The low-level dataframe operations underlying dataframe, shape, height, width, ref, column-name, and column-names. display-dataframe prints the Polars table to out; since a dataframe now prints itself, prefer plain display.

2.2.2 Reading & writing🔗ℹ

procedure
(dataframe-write-csv d path) → void?
  d : dataframe?
  path : path-string?
procedure
(dataframe-read-csv path) → dataframe?
  path : path-string?
procedure
(dataframe-write-parquet d path) → void?
  d : dataframe?
  path : path-string?
procedure
(dataframe-read-parquet path) → dataframe?
  path : path-string?
procedure
(dataframe-write-json-lines d path) → void?
  d : dataframe?
  path : path-string?
procedure
(dataframe-read-json-lines path) → dataframe?
  path : path-string?

Round-trip a dataframe through CSV, Parquet, or newline-delimited JSON.

2.3 Fluent pipelines🔗ℹ

A data-first layer that mirrors Polars’ Python method chaining. Because each operation takes the frame as its first argument, a pipeline reads as a thread-first ~> chain (re-provided from threading, so (require polars) is enough):

(~> df
    (filter (> (col "value") 15))
    (group-by "group")
    (agg (alias (sum (col "value")) "sum_value")))

procedure
(> a b ...) → any/c
  a : any/c
  b : any/c
procedure
(< a b ...) → any/c
  a : any/c
  b : any/c
procedure
(>= a b ...) → any/c
  a : any/c
  b : any/c
procedure
(<= a b ...) → any/c
  a : any/c
  b : any/c
procedure
(= a b ...) → any/c
  a : any/c
  b : any/c
procedure
(!= a b ...) → any/c
  a : any/c
  b : any/c

Overloaded comparison operators.
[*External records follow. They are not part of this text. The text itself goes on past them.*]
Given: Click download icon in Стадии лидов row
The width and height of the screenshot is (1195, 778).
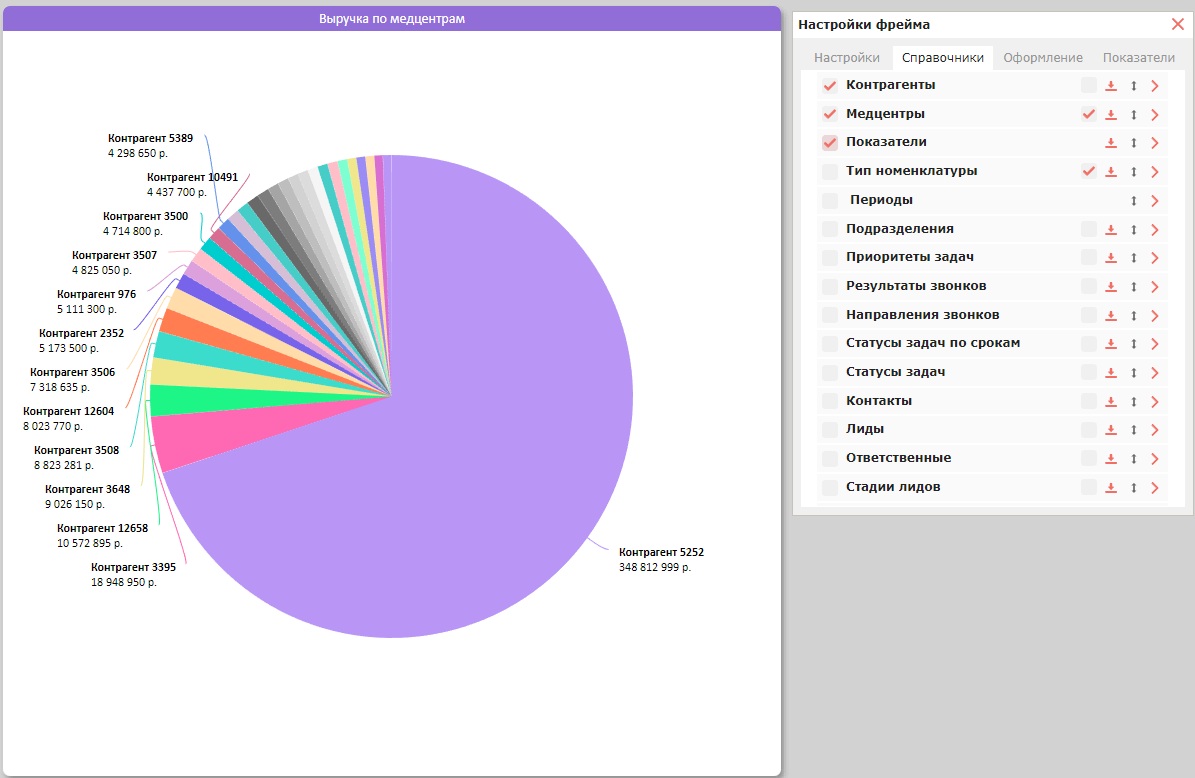Looking at the screenshot, I should pyautogui.click(x=1111, y=488).
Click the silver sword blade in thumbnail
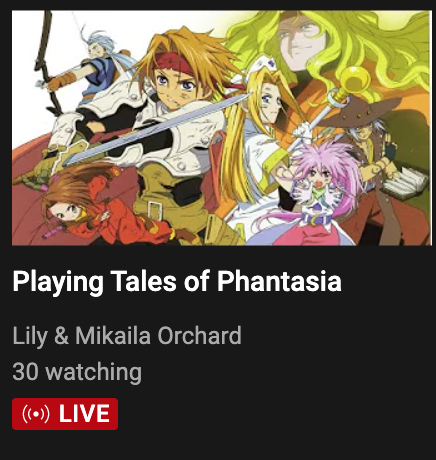The width and height of the screenshot is (436, 460). point(157,128)
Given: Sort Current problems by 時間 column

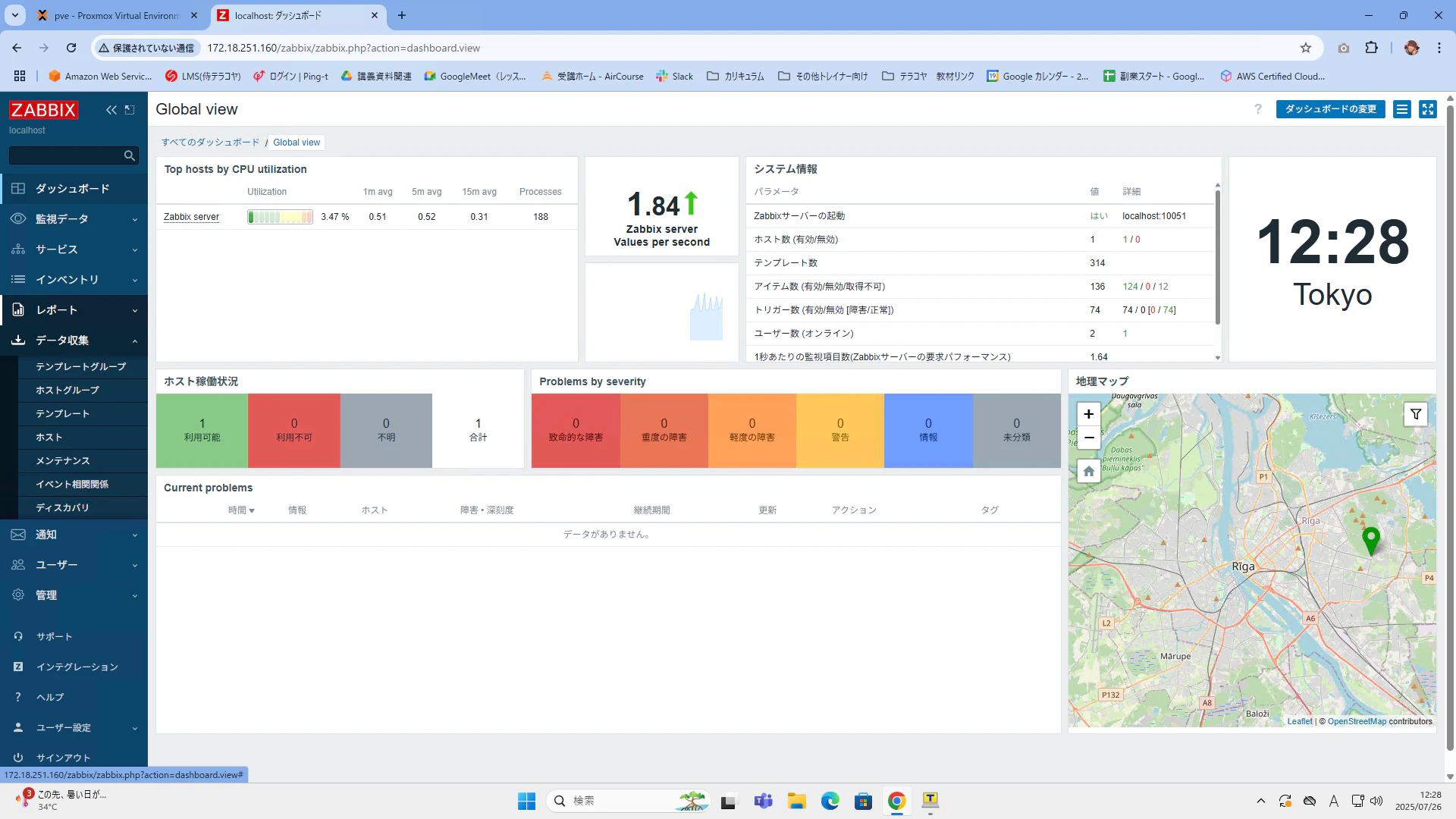Looking at the screenshot, I should tap(241, 510).
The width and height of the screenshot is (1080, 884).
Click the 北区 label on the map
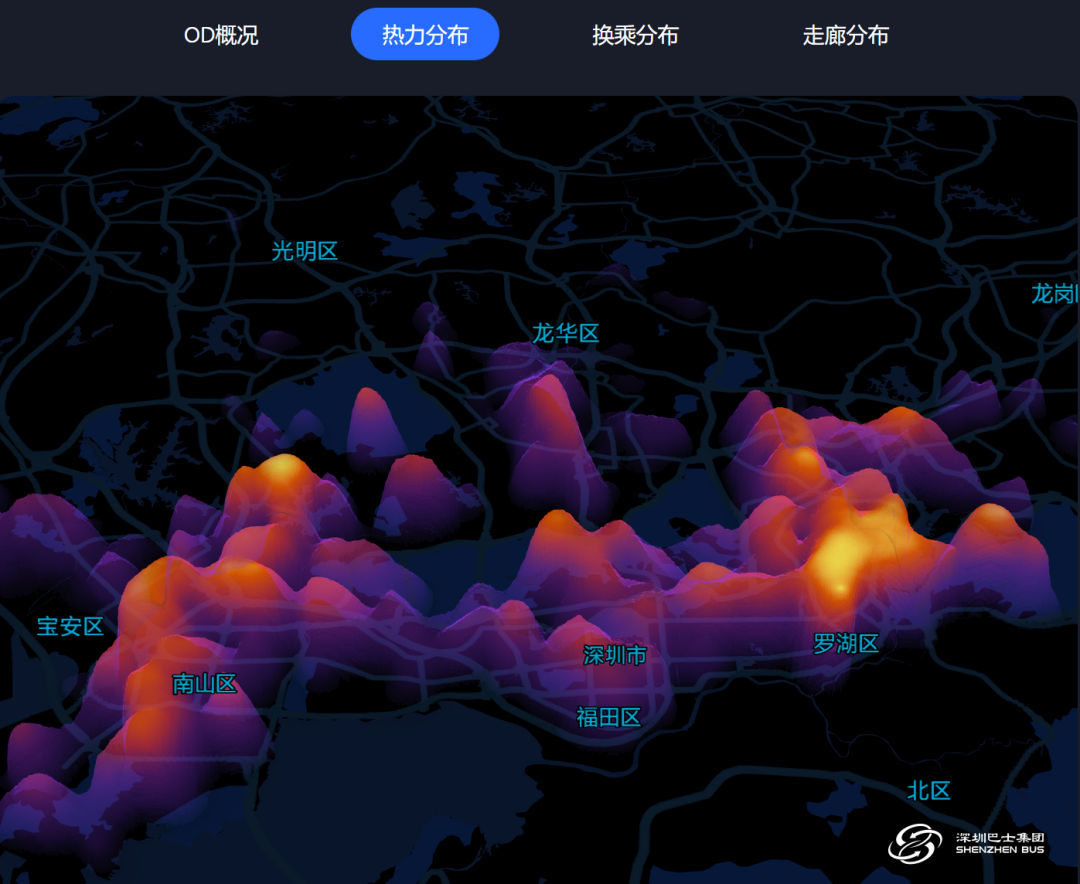(928, 791)
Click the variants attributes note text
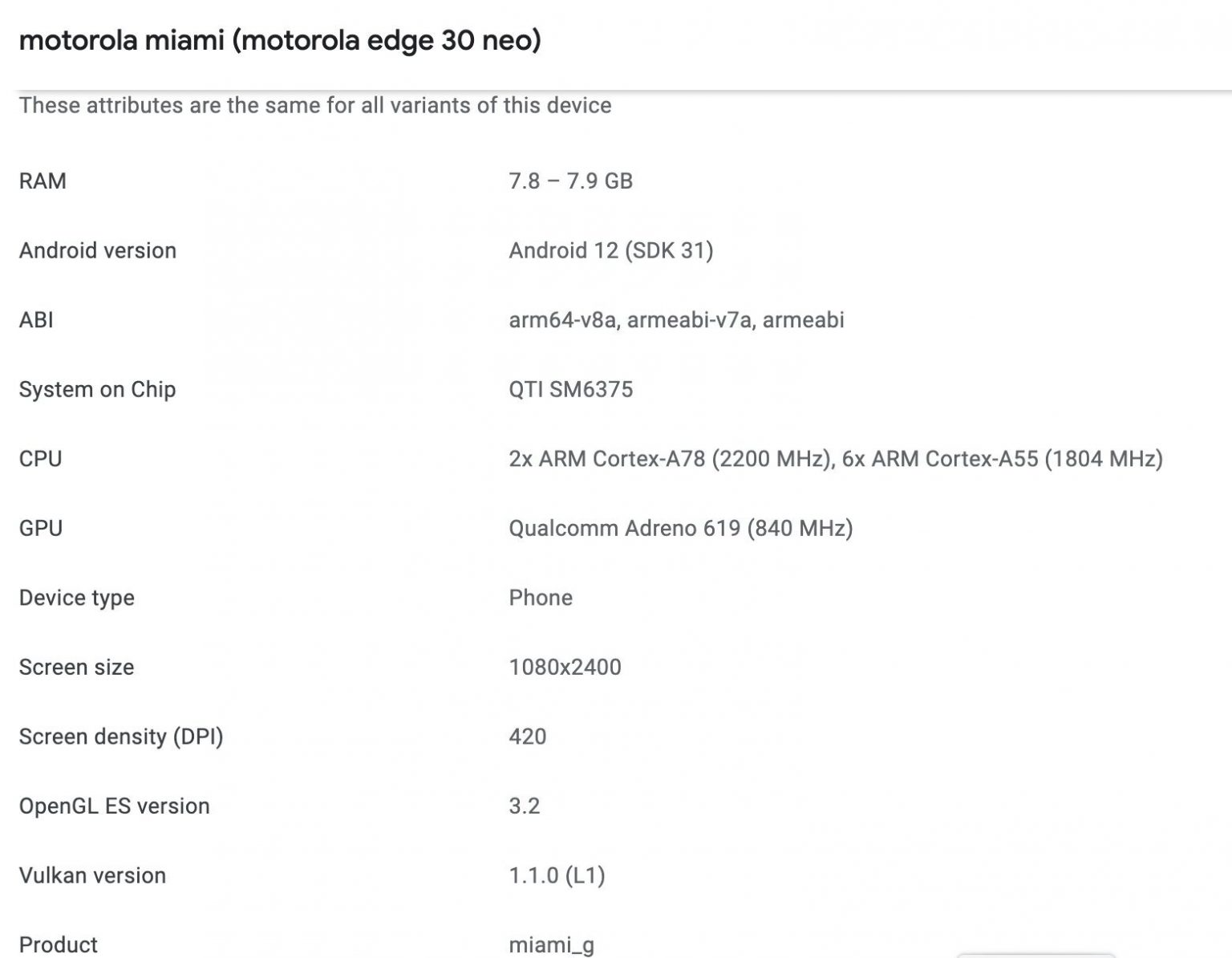Screen dimensions: 1232x958 315,105
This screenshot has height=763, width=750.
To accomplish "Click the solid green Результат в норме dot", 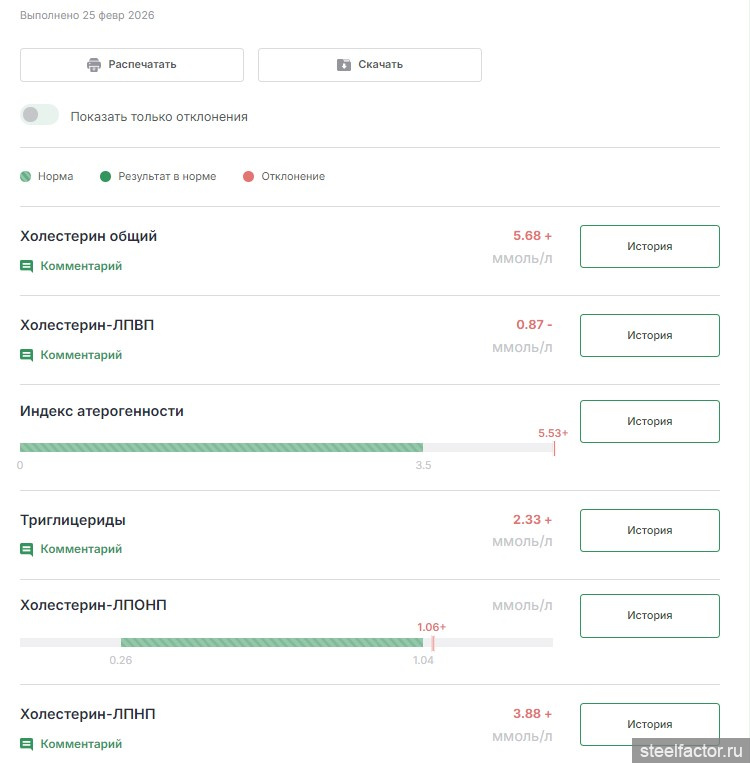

If an operand is an expression, they build a comparison expression (scalars are lifted automatically), so (> (col "value") 15) reads like col("value") > 15. If an operand is a series, they build an eager boolean-mask series — element-wise over every numeric dtype, including 'int64 — so (> (ref df #:columns "value") 15) is a mask. Otherwise they fall back to the numeric racket/base operator and stay variadic, so (> 3 2) and (< 1 2 3) still work. != has no racket/base spelling; on numbers it is (not (= a b)). These shadow the racket/base comparisons; see Shadowed bindings.

procedure
(filter d predicate) → dataframe?
d : dataframe?
predicate : any/c

Keeps the rows of d matching predicate, which may be a boolean expression — (filter df (> (col "value") 15)) — or a precomputed boolean-mask series. Returns a new dataframe. Applied to a non-dataframe it falls back to racket/base’s filter, so (filter even? '(1 2 3 4)) is '(2 4).

procedure
(sort d names [#:descending descending]) → dataframe?
  d : dataframe?
  names : (or/c string? (listof string?))
  descending : (or/c boolean? (listof boolean?)) = #f

Sorts d by one or more columns. #:descending is a single boolean applied to all keys, or a per-key list. Applied to a non-dataframe it falls back to racket/base’s sort, so (sort '(3 1 2) <) is '(1 2 3).

procedure
(group-by d key ...) → grouped?
  d : dataframe?
  key : (or/c string? any/c)
procedure
(agg g agg-expr ...) → dataframe?
  g : grouped?
  agg-expr : any/c
procedure
(grouped? v) → boolean?
  v : any/c

group-by captures d and one or more group keys in a deferred grouped handle — no work happens yet — so it threads cleanly. agg consumes the handle, computing the aggregation expressions per group in a single pass, and returns a dataframe with one row per group. The split mirrors df.group_by("g").agg(...); the row order of the result is not guaranteed.

procedure
(count x) → any/c
  x : any/c
procedure
(n-unique x) → any/c
  x : any/c
procedure
(median x) → any/c
  x : any/c
procedure
(std x [#:ddof ddof]) → any/c
  x : any/c
  ddof : exact-nonnegative-integer? = 1
procedure
(var x [#:ddof ddof]) → any/c
  x : any/c
  ddof : exact-nonnegative-integer? = 1
procedure
(alias e name) → any/c
  e : any/c
  name : string?

Aggregation-expression builders for use inside agg, alongside the expression arms of sum, mean, min and max. Each accepts an expression or a bare column-name string (lifted with col), so (count "value") and (count (col "value")) are equivalent. alias names a result, matching Polars’ .alias: (alias (sum (col "value")) "total"). std and var take a #:ddof degrees-of-freedom adjustment, defaulting to 1.

procedure
(first x) → any/c
x : (or/c string? pair? any/c)
procedure
(last x) → any/c
x : (or/c string? pair? any/c)

Dual-purpose. On an expression or column-name string they build the first/last-element aggregation (Polars’ .first() / .last()), for use inside agg. On a list they are the ordinary list accessors, so (first '(1 2 3)) is 1 and (last '(1 2 3)) is 3 — matching racket/list.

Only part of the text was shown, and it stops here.